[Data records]

####

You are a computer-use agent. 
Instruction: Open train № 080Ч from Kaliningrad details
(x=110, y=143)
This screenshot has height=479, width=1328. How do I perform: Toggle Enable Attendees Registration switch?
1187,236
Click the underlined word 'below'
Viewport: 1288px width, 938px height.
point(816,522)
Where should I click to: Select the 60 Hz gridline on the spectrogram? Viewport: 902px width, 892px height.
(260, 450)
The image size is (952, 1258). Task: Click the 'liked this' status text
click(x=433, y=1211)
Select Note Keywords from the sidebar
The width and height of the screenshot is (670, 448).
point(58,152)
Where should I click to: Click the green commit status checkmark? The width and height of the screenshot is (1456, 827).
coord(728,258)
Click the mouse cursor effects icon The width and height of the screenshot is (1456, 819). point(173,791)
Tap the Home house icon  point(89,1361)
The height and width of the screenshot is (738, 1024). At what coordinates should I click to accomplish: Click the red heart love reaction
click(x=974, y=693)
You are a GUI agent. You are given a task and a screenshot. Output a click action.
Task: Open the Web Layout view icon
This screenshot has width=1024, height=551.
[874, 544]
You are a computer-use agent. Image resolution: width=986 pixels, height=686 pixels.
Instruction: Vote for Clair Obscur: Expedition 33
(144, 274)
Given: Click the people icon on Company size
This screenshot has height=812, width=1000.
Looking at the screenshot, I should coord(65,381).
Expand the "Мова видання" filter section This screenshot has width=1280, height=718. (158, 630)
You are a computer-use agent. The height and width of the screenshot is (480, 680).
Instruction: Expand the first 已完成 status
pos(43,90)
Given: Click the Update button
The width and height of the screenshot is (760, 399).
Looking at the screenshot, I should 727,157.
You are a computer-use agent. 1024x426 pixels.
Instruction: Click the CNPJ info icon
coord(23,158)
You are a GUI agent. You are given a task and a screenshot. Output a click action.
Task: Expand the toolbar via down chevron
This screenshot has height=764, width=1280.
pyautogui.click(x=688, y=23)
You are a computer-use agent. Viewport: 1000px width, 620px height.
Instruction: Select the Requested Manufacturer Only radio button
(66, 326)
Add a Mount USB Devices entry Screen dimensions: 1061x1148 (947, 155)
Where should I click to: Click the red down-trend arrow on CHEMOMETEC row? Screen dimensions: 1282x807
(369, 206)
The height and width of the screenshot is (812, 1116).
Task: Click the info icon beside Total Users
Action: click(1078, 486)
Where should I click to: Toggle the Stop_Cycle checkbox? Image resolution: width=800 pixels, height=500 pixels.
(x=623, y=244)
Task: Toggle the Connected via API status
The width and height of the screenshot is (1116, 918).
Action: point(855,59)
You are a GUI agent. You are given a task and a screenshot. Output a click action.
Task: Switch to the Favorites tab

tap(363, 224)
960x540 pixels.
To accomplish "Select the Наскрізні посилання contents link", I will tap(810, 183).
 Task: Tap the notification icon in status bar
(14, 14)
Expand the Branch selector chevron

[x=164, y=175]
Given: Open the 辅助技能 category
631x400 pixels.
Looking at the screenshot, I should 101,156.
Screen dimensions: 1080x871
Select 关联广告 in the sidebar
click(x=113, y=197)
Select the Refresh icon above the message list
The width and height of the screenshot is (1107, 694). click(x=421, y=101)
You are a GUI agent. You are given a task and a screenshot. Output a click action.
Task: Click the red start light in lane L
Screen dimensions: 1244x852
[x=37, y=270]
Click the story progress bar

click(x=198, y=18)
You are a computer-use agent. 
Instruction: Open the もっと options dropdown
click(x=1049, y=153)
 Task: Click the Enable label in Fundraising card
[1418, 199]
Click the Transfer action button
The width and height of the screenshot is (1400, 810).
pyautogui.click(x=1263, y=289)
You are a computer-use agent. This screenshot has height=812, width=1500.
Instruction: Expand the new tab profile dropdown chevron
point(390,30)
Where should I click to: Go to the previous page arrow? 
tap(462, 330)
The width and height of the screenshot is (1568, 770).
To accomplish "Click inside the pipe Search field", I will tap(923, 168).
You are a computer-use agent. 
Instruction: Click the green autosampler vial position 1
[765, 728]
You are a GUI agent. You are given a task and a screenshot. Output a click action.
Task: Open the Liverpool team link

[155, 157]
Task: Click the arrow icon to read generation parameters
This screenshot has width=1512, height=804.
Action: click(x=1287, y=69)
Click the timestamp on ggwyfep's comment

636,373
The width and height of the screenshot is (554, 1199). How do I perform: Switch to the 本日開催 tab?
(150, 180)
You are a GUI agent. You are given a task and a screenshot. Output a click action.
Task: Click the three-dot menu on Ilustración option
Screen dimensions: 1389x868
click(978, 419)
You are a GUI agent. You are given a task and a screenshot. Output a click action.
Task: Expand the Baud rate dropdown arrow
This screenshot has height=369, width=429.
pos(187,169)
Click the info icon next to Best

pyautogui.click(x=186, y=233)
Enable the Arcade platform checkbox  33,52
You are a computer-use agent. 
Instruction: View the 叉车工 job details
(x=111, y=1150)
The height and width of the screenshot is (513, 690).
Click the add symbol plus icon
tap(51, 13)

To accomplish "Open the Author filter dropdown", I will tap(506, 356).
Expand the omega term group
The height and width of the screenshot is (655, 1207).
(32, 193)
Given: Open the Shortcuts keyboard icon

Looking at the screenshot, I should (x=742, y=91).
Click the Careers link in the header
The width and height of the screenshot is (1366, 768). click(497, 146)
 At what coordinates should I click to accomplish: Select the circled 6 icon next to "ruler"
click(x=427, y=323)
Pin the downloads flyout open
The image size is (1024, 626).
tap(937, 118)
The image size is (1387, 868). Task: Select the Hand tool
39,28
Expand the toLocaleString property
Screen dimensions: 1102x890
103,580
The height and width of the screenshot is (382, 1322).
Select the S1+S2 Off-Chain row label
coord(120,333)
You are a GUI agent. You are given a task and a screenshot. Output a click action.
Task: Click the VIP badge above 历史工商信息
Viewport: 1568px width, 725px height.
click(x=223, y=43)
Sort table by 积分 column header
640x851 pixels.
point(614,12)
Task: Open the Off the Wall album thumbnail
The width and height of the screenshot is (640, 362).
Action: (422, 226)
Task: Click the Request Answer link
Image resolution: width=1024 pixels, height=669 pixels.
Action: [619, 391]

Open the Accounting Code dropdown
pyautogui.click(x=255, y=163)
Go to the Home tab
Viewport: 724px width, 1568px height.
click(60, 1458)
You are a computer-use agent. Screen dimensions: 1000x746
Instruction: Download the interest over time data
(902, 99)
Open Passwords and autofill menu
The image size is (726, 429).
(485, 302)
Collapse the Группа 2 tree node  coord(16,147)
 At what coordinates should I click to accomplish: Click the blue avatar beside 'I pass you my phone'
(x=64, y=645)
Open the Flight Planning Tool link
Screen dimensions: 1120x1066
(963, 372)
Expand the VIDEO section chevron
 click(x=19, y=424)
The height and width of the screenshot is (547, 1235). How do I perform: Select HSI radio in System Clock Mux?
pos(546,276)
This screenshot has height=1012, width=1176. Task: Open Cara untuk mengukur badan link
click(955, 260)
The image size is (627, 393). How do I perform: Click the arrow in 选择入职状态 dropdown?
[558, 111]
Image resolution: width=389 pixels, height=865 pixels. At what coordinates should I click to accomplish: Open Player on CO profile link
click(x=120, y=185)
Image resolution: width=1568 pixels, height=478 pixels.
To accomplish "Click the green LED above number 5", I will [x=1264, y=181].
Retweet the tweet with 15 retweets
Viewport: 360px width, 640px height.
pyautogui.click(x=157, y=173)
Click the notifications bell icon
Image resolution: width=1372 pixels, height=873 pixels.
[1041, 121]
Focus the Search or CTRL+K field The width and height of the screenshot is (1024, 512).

####

Written task:
Repeat the data from the line with "Given: Open the 辅助技能 category" to the line with "click(x=198, y=18)" exactly as they appear.

Exercise output:
Given: Open the 辅助技能 category
631x400 pixels.
Looking at the screenshot, I should 101,156.
Screen dimensions: 1080x871
Select 关联广告 in the sidebar
click(x=113, y=197)
Select the Refresh icon above the message list
The width and height of the screenshot is (1107, 694). click(x=421, y=101)
You are a GUI agent. You are given a task and a screenshot. Output a click action.
Task: Click the red start light in lane L
Screen dimensions: 1244x852
[x=37, y=270]
Click the story progress bar

click(x=198, y=18)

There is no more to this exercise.